An air of wacky authenticity inhabits this novel: The camaraderie and the competition in the small band of foreign correspondents (hacks) who struggle to get a story out of (and perhaps to make sense of) a small ravaged corrupted country. The undrinkable water, the foul food.
And a wonderful cast of human characters begging for the satirist’s pen . . . or laptop. Wren wields that pen with great skill. There is the insufferable government flack--the speaker of Marxist mumbo-jumbo--the Norwegian cameraman whose favorite English word is a mispronounced one beginning with “f,” the Big Foot (a puffed-up world-trotting correspondent who poaches on the work of the hacks who do the work), and the Very Expensive Talent.
The Talent’s my favorite. A big shot on television--”a fluffy blond head of hair atop a safari jacket”--he tours the world with his entourage and electronic equipment that drains the power out of every Third World hotel he stays in and is never quite sure which country he’s broadcasting from.
Wren has a fast-moving and just-barely-plausible plot. And he has a nifty heroine, Cass. She’s an idealistic, impecunious, inexperienced Canadian reporter for public radio. The reader falls for her, and so does T.K., hard.
The obvious point of comparison for this novel is Evelyn Waugh’s 1938 novel, “Scoop.” There are similarities. Both are set in Africa during wartime. Both deftly satirize human folly and the news business. Both make me laugh out loud. Wren is not the stylist Waugh is, but who is? Wren has something Waugh did not show, which is human sympathy.

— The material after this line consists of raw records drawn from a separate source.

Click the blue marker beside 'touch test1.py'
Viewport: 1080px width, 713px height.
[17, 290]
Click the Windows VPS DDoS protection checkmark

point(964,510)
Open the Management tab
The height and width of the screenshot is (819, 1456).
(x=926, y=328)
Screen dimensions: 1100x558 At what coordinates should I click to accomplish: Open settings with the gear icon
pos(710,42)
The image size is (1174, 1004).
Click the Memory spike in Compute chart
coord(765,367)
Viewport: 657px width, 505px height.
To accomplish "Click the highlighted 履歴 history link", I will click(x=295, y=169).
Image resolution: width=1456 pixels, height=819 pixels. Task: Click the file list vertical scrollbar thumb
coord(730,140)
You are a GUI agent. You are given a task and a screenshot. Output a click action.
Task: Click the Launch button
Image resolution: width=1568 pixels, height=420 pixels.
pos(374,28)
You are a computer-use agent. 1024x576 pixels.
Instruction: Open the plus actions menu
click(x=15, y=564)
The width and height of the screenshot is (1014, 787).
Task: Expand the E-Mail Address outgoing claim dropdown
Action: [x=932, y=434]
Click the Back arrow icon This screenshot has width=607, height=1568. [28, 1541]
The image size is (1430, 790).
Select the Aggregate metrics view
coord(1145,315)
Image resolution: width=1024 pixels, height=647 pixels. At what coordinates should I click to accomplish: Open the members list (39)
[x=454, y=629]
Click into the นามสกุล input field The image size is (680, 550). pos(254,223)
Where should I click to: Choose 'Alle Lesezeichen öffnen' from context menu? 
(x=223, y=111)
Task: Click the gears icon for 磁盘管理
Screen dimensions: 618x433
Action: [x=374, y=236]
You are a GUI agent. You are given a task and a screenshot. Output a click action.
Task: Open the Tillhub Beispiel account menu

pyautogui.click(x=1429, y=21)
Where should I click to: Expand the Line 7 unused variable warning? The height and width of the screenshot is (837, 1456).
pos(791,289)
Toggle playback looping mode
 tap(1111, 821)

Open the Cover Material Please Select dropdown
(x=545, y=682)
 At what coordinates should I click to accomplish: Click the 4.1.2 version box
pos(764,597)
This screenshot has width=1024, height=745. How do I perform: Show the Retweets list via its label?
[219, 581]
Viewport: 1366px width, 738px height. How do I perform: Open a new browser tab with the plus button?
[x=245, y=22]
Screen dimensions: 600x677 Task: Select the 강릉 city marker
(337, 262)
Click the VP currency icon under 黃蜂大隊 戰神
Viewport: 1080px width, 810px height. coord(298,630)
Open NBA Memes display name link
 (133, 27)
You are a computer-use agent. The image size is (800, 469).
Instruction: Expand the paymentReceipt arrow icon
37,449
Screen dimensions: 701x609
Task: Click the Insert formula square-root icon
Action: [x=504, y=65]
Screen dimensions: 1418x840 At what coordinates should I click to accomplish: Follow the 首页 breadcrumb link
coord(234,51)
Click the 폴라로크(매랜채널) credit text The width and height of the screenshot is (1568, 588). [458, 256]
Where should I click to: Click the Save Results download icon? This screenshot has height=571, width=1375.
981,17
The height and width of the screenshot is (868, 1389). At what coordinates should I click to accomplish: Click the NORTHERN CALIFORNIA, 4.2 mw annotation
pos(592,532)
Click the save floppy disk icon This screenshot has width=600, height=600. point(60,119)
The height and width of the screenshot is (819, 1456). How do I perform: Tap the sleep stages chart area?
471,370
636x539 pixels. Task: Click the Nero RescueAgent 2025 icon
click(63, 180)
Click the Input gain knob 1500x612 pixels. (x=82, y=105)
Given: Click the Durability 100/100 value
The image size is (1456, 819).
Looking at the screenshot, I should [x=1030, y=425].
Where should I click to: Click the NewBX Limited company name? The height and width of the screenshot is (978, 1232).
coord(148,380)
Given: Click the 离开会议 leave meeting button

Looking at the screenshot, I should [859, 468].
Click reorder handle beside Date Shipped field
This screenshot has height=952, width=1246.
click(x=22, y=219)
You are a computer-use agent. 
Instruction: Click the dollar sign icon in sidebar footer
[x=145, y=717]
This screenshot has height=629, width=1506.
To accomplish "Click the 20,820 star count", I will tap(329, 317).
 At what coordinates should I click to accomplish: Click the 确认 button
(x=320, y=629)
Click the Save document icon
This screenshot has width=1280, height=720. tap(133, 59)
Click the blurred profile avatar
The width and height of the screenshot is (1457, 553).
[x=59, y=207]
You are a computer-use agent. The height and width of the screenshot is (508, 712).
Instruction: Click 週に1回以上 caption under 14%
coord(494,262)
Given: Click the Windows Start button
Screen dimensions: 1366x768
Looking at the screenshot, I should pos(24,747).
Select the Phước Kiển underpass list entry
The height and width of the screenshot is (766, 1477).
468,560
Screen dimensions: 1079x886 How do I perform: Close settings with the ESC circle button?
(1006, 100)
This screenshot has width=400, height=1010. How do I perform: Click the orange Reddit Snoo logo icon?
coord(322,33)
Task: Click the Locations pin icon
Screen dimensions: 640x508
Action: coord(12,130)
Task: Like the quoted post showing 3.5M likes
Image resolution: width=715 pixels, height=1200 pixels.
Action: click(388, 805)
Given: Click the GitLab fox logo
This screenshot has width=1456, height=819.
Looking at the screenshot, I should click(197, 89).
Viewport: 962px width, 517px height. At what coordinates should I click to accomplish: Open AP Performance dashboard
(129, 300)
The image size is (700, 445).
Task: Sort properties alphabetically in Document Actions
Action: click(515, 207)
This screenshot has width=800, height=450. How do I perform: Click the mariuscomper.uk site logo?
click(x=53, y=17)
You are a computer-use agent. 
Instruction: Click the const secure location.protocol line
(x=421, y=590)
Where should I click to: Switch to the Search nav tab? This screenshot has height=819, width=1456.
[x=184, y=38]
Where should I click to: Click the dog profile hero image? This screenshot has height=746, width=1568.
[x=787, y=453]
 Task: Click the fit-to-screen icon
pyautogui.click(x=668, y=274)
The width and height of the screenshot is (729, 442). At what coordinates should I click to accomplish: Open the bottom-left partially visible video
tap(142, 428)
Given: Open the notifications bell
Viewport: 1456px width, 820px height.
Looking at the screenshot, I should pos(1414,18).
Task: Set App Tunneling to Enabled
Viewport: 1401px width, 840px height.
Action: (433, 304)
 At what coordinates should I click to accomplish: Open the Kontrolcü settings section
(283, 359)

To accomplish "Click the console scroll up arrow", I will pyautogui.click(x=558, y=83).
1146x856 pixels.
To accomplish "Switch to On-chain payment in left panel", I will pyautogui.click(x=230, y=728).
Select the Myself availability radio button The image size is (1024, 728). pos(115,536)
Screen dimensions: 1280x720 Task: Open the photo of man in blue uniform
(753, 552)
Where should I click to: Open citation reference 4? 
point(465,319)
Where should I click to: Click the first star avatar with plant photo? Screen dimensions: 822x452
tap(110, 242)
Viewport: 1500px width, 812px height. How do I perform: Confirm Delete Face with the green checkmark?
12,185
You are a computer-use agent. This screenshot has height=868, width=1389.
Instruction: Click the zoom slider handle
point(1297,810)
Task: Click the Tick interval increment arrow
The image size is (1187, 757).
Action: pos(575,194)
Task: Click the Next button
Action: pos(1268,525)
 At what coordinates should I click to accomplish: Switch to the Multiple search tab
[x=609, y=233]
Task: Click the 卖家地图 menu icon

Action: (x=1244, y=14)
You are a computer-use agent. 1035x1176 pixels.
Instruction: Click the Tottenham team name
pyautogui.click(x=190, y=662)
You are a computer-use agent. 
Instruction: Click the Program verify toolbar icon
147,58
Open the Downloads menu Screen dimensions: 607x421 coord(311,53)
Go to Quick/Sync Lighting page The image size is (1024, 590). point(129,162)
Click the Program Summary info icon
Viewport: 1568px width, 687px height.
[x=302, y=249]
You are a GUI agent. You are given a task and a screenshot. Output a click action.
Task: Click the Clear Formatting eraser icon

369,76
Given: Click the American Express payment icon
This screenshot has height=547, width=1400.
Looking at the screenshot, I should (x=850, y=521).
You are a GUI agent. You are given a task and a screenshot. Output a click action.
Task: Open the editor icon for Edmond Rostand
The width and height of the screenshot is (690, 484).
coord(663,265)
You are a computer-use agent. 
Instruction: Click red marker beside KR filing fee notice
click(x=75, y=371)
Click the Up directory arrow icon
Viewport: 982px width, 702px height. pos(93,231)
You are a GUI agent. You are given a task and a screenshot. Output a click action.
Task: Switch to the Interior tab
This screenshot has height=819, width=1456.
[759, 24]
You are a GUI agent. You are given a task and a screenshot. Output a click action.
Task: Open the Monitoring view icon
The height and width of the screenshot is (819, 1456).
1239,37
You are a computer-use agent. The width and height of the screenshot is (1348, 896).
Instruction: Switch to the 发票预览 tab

Wren spares us no details of the misery of the people of a Third World country in a civil war. He shows us rotting corpses and flies, the horribly wounded, the wretched refugees.
But underneath the humor there is passion.
T.K. comes upon the aftermath of a massacre, at least 30 people killed, among them the mother of three children who escaped. He had to write about it. “Whatever he wrote could never undo the horror,” Wren has him think, “but it was better than silence. You couldn’t walk away from something like this.”
Wren dedicates “Hacks” to the memory of two Los Angeles Times foreign correspondents--”tough competitors . . . who never lacked for courage or compassion”: Don A. Schanche, who died in Miami in 1994 and Dial Torgerson, killed on the Nicaraguan-Honduran border in 1983--and New York Times correspondent Nathaniel C. Cash, killed in Croatia in 1996.